The US Federal Reserve’s favorite inflation gauge, the personal consumption expenditures (PCE) price gauge, rose 3.5% on a year-over-year basis, slowing from a 3.7% gain in the prior month. Traders of Fed funds futures are pricing in a shift in monetary policy and are now pricing in nearly four rate cuts by the Federal Reserve next year.

In contrast to the bond markets, the CBOE S&P 500 Volatility Index (VIX) touched a 52-week low before finishing the month at 12.92 (after starting the year at 21.67).
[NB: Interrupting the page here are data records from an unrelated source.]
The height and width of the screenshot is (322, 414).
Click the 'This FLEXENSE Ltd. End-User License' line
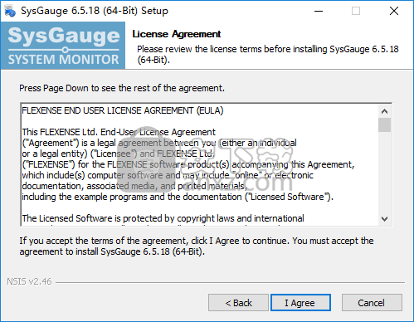[x=119, y=132]
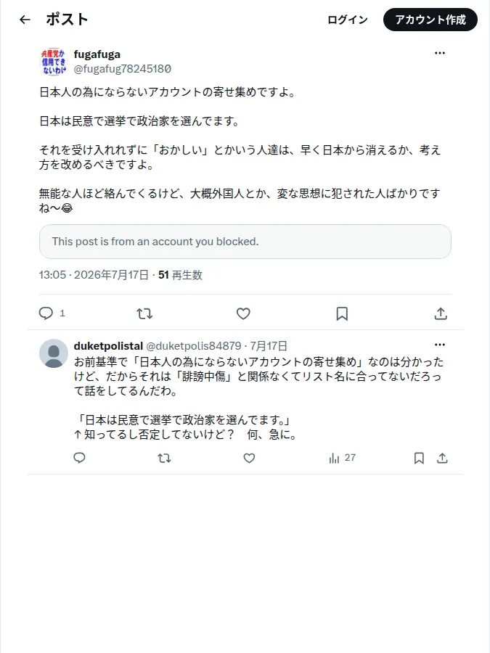
Task: Share duketpolistal's reply
Action: [442, 458]
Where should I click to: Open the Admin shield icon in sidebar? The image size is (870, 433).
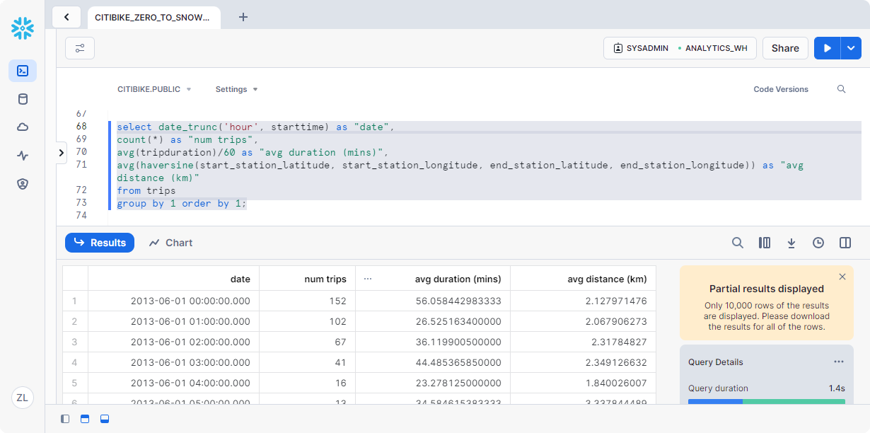click(23, 184)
Referred to as the “fear index,” higher VIX levels as predictors of volatility can indicate greater uncertainty, whereas a lower reading can show complacency. However, it is common for the VIX to ease as equity markets advance, and the S&P 500 large cap index gained 8.92% this month, marking its second-best November since 1980 –second only behind the rebound in 2020. Around 80% of the S&P 500 return this year has come from the “Magnificent Seven” tech stocks: Apple (+46% YTD), Microsoft (+58%YTD), Amazon (+74% YTD), Alphabet (+50% YTD), Nvidia (+220% YTD), TSLA (+95% YTD), and Meta (+172% YTD). However, the “average stock” is up only 4.59% so far in 2023, as indicated by the equal-weight S&P 500 index (SPW). In addition, their “small cap” counterpart, as measured by the Russell 2000, is only up 2.71% YTD.

Ten of 11 S&P500 sectors were higher in November, and stocks that led the rally were generally in sectors most sensitive to borrowing costs: technology (+12.88%), real estate (+9.32%; its biggest gain since October 2011 in the wake of the foreclosure crisis), and financials (+10.92%). Energy was the lone loser, slipping 0.75% as crude oil fell 6.25% in November to $75.96/barrel having started the year at $80.26 and trading as high as $94.17 on September 26th.

Overseas, the Bank of China left its prime lending rates unchanged as policymakers refrained from further pressuring the weakening yuan. In Japan, the National Core CPI came in at 2.9%, still well above the Bank of Japan’s 2% target. Meanwhile, the Bank of Canada was reassured that rates are high enough following October’s cooler-than-expected CPI report. The European Central Bank is balancing an economic outlook that remains “fragile” in its financial stability review, weighing risks of upside inflation and downside growth concerns. Developed global equity markets ranged from Hong Kong (the only down market, slipping -0.02% MTD) to Israel (gaining 16.16%,, thanks in part to a temporary cease-fire in its war with Hamas and an exchange of hostages for prisoners).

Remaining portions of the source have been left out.